Kegagalan Sistem Politik dalam Kualitas Calon Menjaga Pemimpin
Dia menilai bahwa persoalan ini diselesaikan dari sistem rekrutmen politik yang lebih menonjolkan popularitas dan kekuatan modal dibandingkan kapasitas intelektual.
Partai politik seharusnya menjadi pintu menjaga kualitas kepemimpinan, bukan sekedar perantara menuju kekuasaan.
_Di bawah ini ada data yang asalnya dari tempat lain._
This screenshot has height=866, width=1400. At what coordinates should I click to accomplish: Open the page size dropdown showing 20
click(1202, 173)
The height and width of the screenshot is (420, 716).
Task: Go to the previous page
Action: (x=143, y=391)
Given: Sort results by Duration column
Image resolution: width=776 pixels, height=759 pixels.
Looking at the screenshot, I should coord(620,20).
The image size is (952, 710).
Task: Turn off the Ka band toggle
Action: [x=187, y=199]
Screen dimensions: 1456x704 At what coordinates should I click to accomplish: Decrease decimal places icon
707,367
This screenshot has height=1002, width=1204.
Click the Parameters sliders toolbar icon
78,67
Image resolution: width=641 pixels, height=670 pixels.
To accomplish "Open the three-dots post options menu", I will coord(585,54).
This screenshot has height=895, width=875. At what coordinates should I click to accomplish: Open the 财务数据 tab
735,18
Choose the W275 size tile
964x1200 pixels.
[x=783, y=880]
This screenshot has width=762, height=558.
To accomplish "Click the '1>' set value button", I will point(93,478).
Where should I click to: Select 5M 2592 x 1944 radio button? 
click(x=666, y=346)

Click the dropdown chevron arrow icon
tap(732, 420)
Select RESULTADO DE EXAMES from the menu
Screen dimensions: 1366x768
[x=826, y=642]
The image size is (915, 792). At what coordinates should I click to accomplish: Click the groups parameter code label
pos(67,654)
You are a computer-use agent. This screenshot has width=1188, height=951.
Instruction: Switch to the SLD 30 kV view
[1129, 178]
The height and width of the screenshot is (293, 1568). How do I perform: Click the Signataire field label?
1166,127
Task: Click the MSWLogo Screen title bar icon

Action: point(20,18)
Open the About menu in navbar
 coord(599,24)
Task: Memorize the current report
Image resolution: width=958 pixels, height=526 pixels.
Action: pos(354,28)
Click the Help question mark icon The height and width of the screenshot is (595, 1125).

Jika seleksi calon kepala daerah terus mengabaikan aspek pendidikan dan kompetensi, maka masyarakat akan kehilangan sosok teladan yang bisa menjadi inspirasi bagi anak-anak bangsa.
Dampak Buruk Bagi Generasi Muda
Fenomena ini berpotensi menggembosi semangat belajar generasi muda. Ketika mereka melihat bahwa untuk menjadi pejabat cukup mengambil ijazah kesetaraan tanpa proses yang panjang, mereka akan menganggap pendidikan bukanlah hal yang penting. Padahal, negara tengah berjuang mencetak Generasi Emas 2045 yang cerdas, berdaya saing, dan berintegritas.
Jika pola berpikir “Asal Punya Ijazah Bisa Jadi Pejabat” terus dibiarkan, maka cita-cita itu hanya akan menjadi slogan kosong.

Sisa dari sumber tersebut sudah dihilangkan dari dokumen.